The aftermath of the Christchurch earthquake has seen much of New Zealand pulling together to help out affected residents who are in need. It has also seen a scarcity of many essential items as supermarkets close and water is switched off. In particular, queues at petrol stations have been huge and that has prompted Eric Crampton — a Christchurch resident himself — to call for higher petrol prices. He is concerned that people with the greatest need for fuel will not get it if there is a shortage. Rather, the people most able to queue for a long time will get the limited amount of petrol and those may simply be the people with the least pressing need to be elsewhere. In summary, he is worried that the petrol will unfairly go to those who may not have the greatest need of it.
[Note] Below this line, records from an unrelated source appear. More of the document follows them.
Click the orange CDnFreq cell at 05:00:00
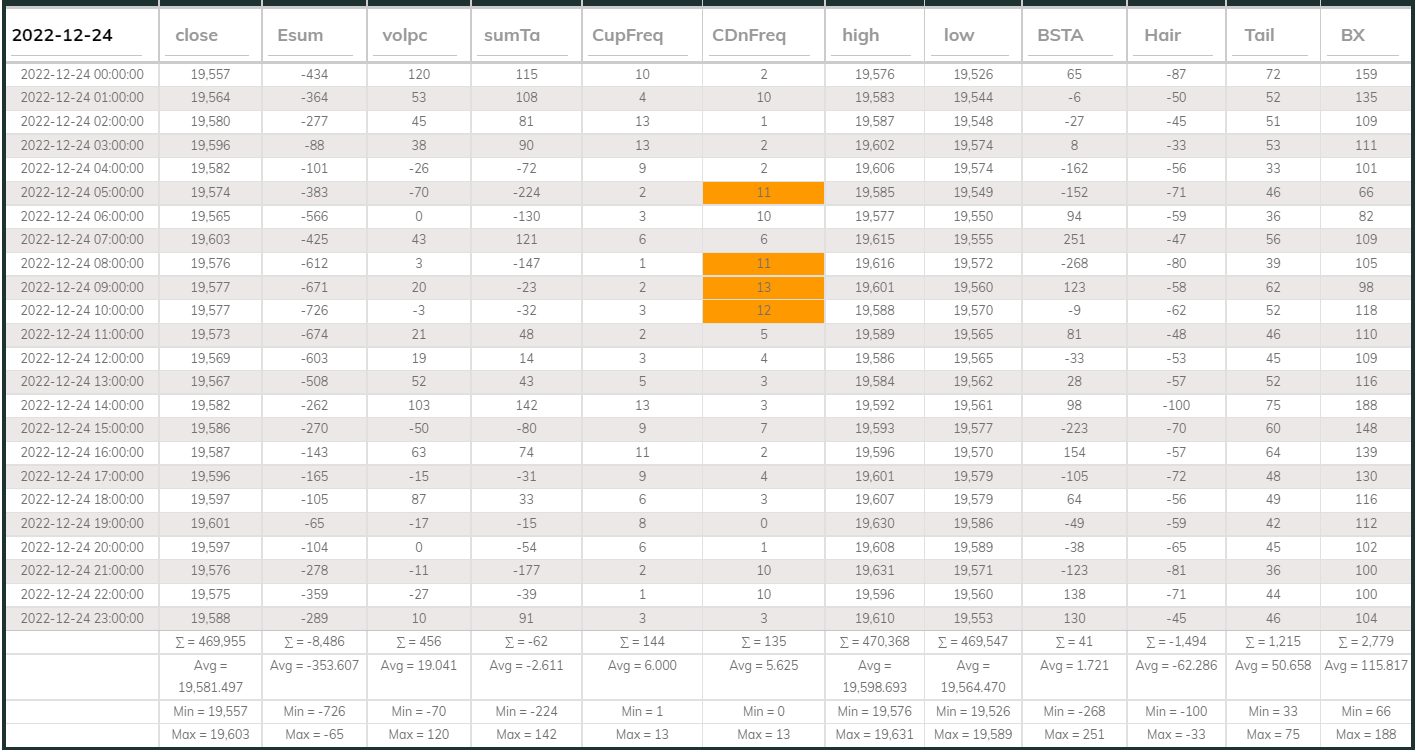This screenshot has height=752, width=1417. [x=763, y=193]
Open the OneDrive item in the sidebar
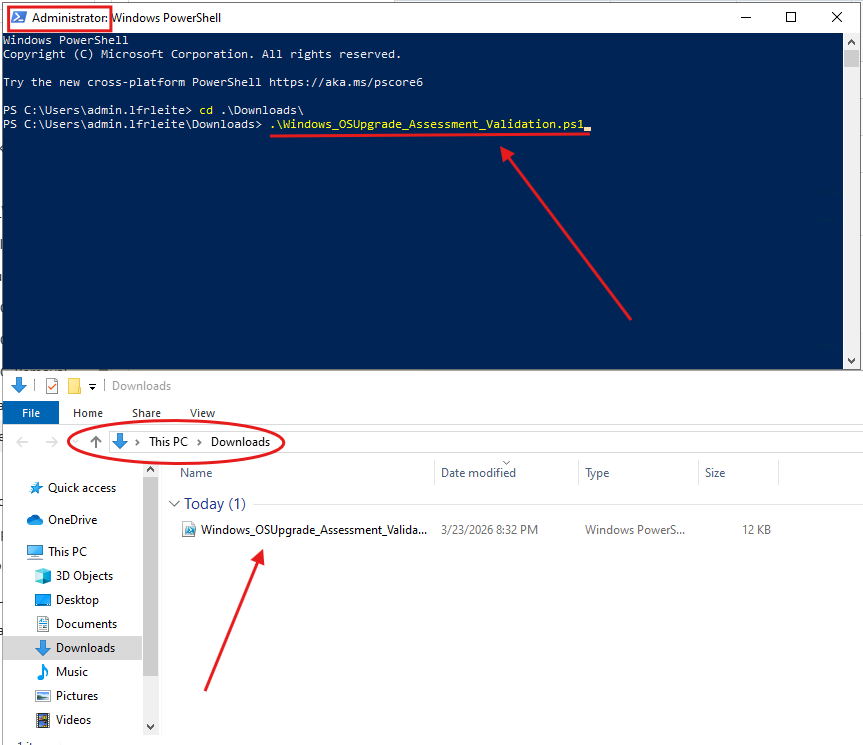 pyautogui.click(x=71, y=520)
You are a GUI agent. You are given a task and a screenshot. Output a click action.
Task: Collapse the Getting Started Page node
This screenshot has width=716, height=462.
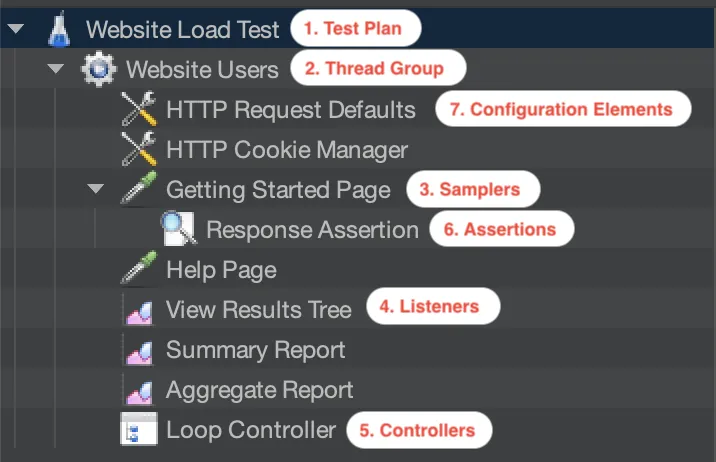(96, 190)
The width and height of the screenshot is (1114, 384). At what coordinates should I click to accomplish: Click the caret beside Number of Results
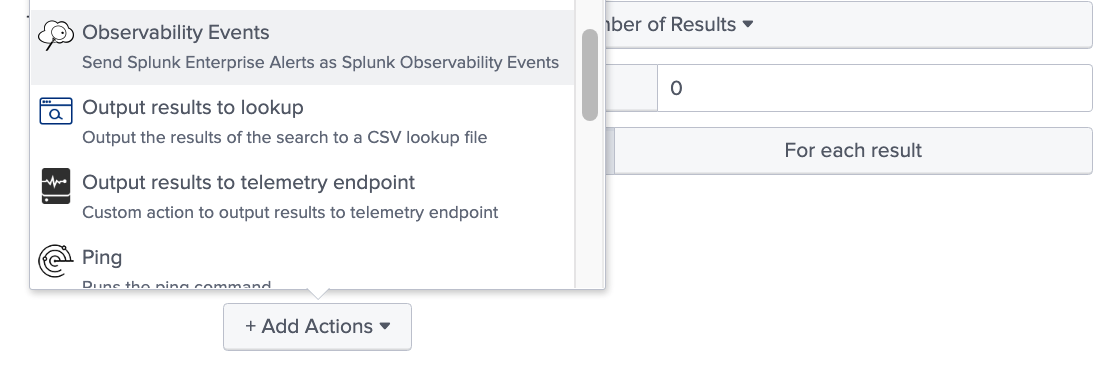(747, 24)
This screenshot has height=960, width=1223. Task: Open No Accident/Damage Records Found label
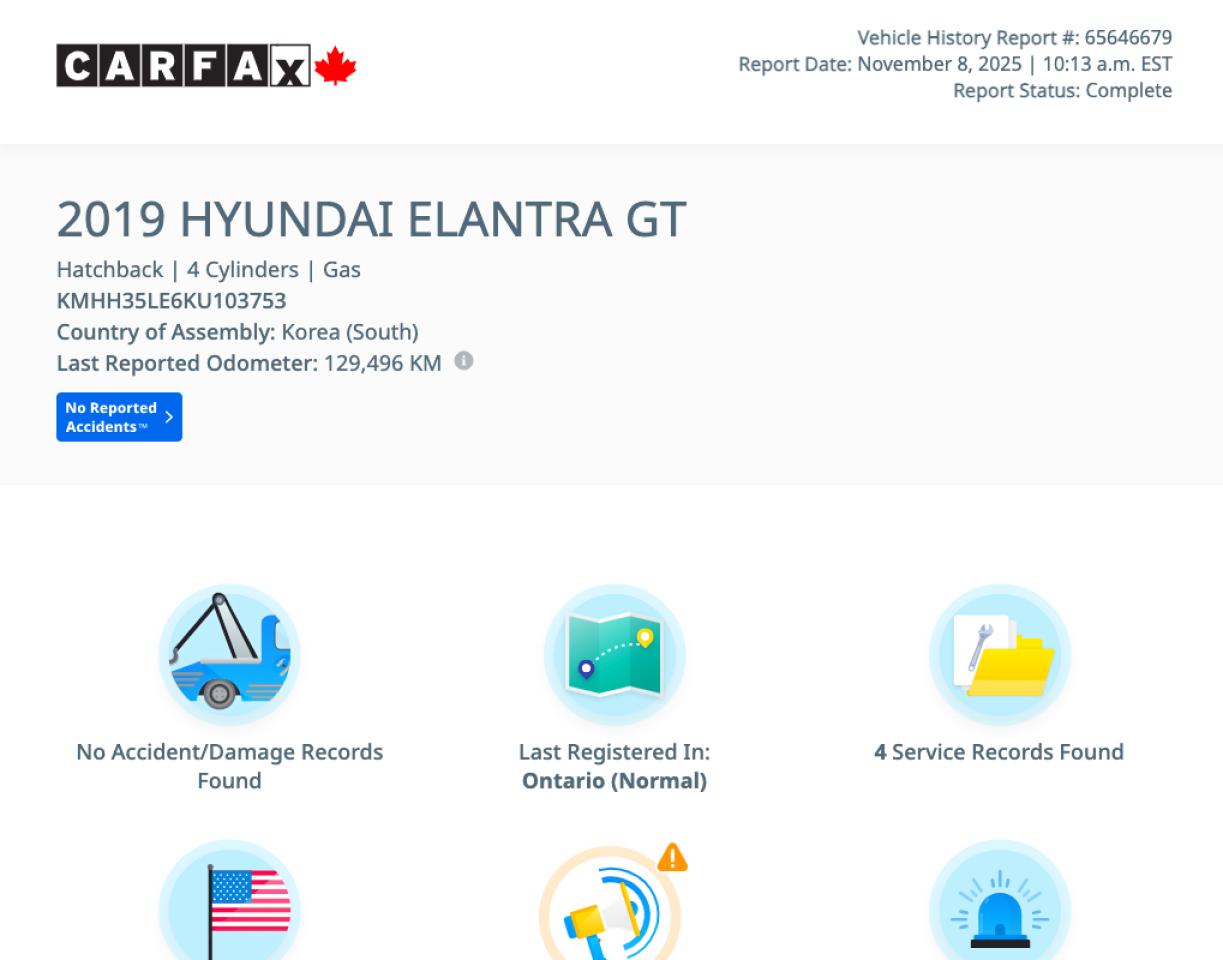pyautogui.click(x=229, y=766)
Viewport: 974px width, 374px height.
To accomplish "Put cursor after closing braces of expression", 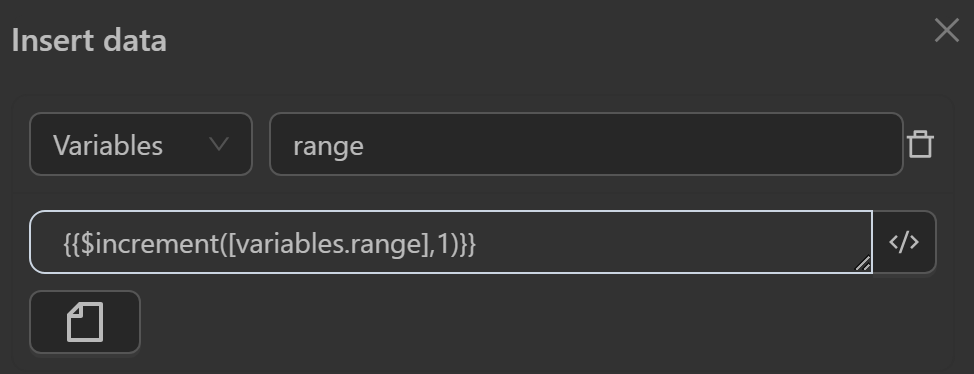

In reply, Keith Ng’s attack on economists mischaracterises the discipline and then erroneously attempts to refute Eric’s argument. First, Keith claims that higher prices won’t help those that need the petrol most. Secondly, he suggests that economists have no explanation for what’s going on in Christchurch so we probably shouldn’t listen to them anyway (at least that is what I infer from his offer of fisticuffs).
On the first point, Keith claims that the people who want petrol the most are the ones who are concerned about future supply and that they will be most willing to pay the higher prices. Regardless of the validity of his claim that’s not a good reason to keep prices low. If the hoarders are the ones who most want the petrol then why shouldn’t we put them first in line?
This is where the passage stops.